Derin derin nefesler alıyordu. Ne vardı bunda bu kadar sinirlenecek?
"Seni bir gün evime aldım diye, böyle sürtüklük yapma iradesi de nereden geliyor ha? Ne o? Aşkın çok mu büyüyor Jeon?" Hızlıca kafamı kaldırarak yüzüne sinirle baktım. Ben sürtük falan değildim.
Ayrıca, ne aşkından bahsediyordu bu gerizekalı?
"Bir öğretmen olmanız bana sürtük diyebileceğiniz anlamına gelmiyor! Ve o aşk dediğiniz insanlara karşı hissedilir. Sizin gibilere değil. Öğrenciniz olabilirim fakat asla her dediğinize susacak birisi değilim. Çizginizde dursanız iyi edersiniz Bay Park." Nefes almadan söylediğim şeylerin ardından hızlıca elindeki telefonumu aldım.

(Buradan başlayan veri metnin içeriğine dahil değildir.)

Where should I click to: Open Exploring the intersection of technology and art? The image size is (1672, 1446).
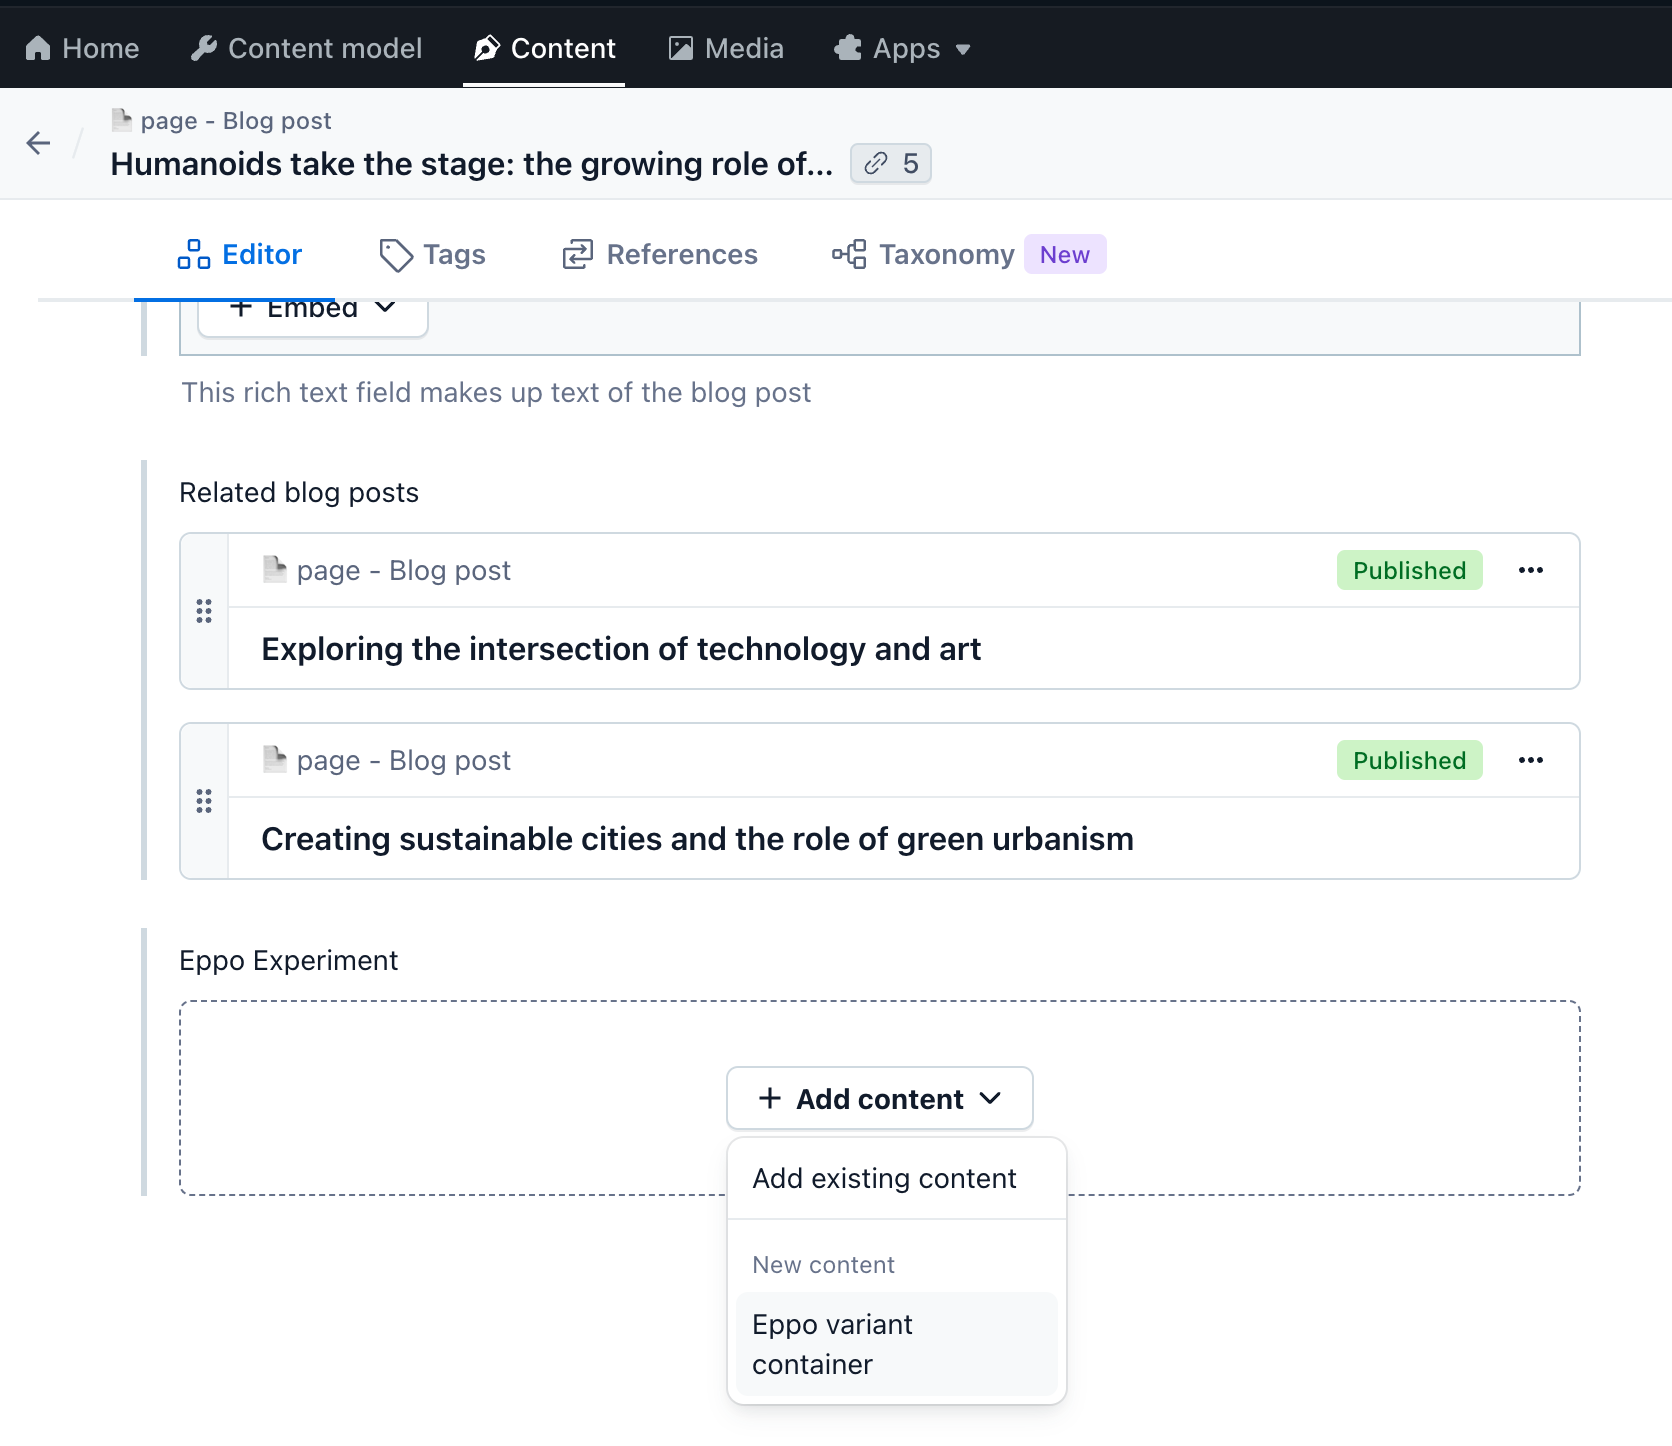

"Ayrıca, fotoğrafınızı çekmek için bir öneminiz olması gerekir. Siz kimsiniz ki?" Alayla sırıtarak terk etmiştim odayı.
Bana bu yakıştırmaları yapan adamı daha ne diye düşünecektim ki.
Çektiğim fotoğraflarını telefonumdan silerek tekrar cebime yerleştirdim.
Bu kadar kötü biri olmak kolay değildi.
Bir insanın duygularını bu kadar hiçe saymak, kolay olmamalıydı.Kim demişti al onu evine götür diye?
Ben niye böyle şeyler düşünüyordum?
Kafamı sağa sola sallayarak düşüncelerimi dağıttım.
Böyle iğrenç birini düşünmek bile midemi bulandırırken, her gün görmek zorunda olma gerçeği sinirimi bozuyordu.
Dersimize giriyordu sonuçta.
Kantine geldiğimde, Hoseok'un sorularını es geçerek olduğu masaya oturdum.
"Sikeyim seni Hoseok. Dün gece benim yokluğumu nasıl fark etmedin amına koyayım? Hayalet falan mıyım ben?"
"Yoo fark ettim. Jimin'in kucağındaydın lan! Ben götürürüm dedim ama gerek yok dedi." Omuz silkerek söylediği cümleden sonra daha da sinirlenmiştim.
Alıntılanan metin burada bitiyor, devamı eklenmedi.